* Texte fourni
---

La page du site Internet Wikipédia consacrée à cette église
nous apprend ceci :
«
Histoire
L'église romane fut consacrée par Lampridius, archevêque
de Zadar, en 1175. Construite à l'emplacement d'un
emporium
romain, elle a remplacé l'église Saint-Antoine-l'Ermite et
est le seul vestige d'une grande abbaye bénédictine
médiévale. En 1387, Élisabeth de Bosnie la reine
douairière assassinée de Hongrie et de Dalmatie, fut
secrètement enterrée dans l'église, où son corps resta
pendant trois ans jusqu'à ce qu'il soit transféré
dans la basilique de Székesfehérvár en Hongrie. La
construction d'un clocher a commencé en 1485, mais a été
abandonnée en 1546 et n'a jamais été achevée. »
Commentaires de ce texte
Un emporium
est un port.
On pourrait penser que la date de consécration de 1175
constitue une date de fin des travaux de construction de
cette église, et, en conséquence, une date de peu
antérieure, par exemple 1150, serait une date de début des
travaux. Et donc, puisque l'auteur de ce texte signale que
cette église en a « remplacé
» une autre, on en déduirait que l'ensemble de
l'église (façade Ouest, façade Sud, chevet, piliers et arcs
de l'intérieur) a été construit entre 1150 et 1175. Nous
verrons un peu plus loin que ce n'est pas notre avis. Mais
avant cela, nous devons dire qu'une consécration n'est pas
une inauguration de bâtiment. L'acte de consécration
consiste à affirmer qu'un objet donné est sacré par les
reliques qu'il contient. Cet objet peut être une église.
Mais cela peut aussi être une crypte, un reliquaire, un
autel, un tombeau. Et il arrive souvent qu'un objet soit
consacré à plusieurs reprises à la suite d'une destruction,
ou d'une profanation, ou d'un parjure, ou, plus simplement,
de la perte du document de consécration. En fait, de toutes
les consécrations qui ont été réalisées, nous n'en
connaissons qu'un très petit nombre. En particulier pour les
églises les plus anciennes.

---

* Extrait de données
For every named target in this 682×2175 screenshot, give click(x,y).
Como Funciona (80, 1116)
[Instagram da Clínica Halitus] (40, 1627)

---

* Travail à faire
Prolongez le texte sur l'église romane consacrée en 1175 en reprenant juste après sa dernière phrase. Ce matériel est indépendant du texte.

* En réponse
La façade Ouest (image
2), décorée d'arcatures lombardes de deuxième
période, est typiquement romane. Mais le décor d'arcatures
ne concerne que la partie supérieure. La partie inférieure
ressemble à celle des premières basiliques romaines, En
rez-de-chaussée, trois portes permettant d'accéder à chacun
des vaisseaux de la nef, celle du milieu étant plus grande
que les deux autres. Ici, il ne reste plus que deux portes,
celle du milieu (image 3),
tout comme celle de droite (image
4) sont surmontées d'un linteau protégé par un arc
de décharge en plein-cintre. Le style dépouillé est proche
de celui des portails paléochrétiens, mais nous pensons que
ces portes sont plus tardives (alentours du VIIIe
siècle). Un panneau écrit en caractères latins a été posé
dans la lunette de la grande porte. Nous ne connaissons pas
sa traduction.
Les images 5 et 6 montrent
que la façade Sud est romane. Mais d'un art roman très
tardif, peut-être du XIIIe siècle. Il ne faut
cependant pas en déduire que cette église est romane, car la
façade romane a pu être accolée à un mur plus ancien. Elle
peut aussi avoir remplacé ce mur ancien par suite d'un
élargissement du collatéral.
Le chevet (image 7)
est formé de trois absides situées en prolongement des
vaisseaux de la nef. Cette particularité architectuale qui
semble être rare en Croatie est assez fréquente en Europe
occidentale. Nous pensons que le modèle a été perpétué
pendant plusieurs siècles et qu'il a débuté avant
l'invention du transept, et même de l’avant-chœur. Car, nous
le constatons dans le cas présent, cette église n'a pas
d’avant-chœur.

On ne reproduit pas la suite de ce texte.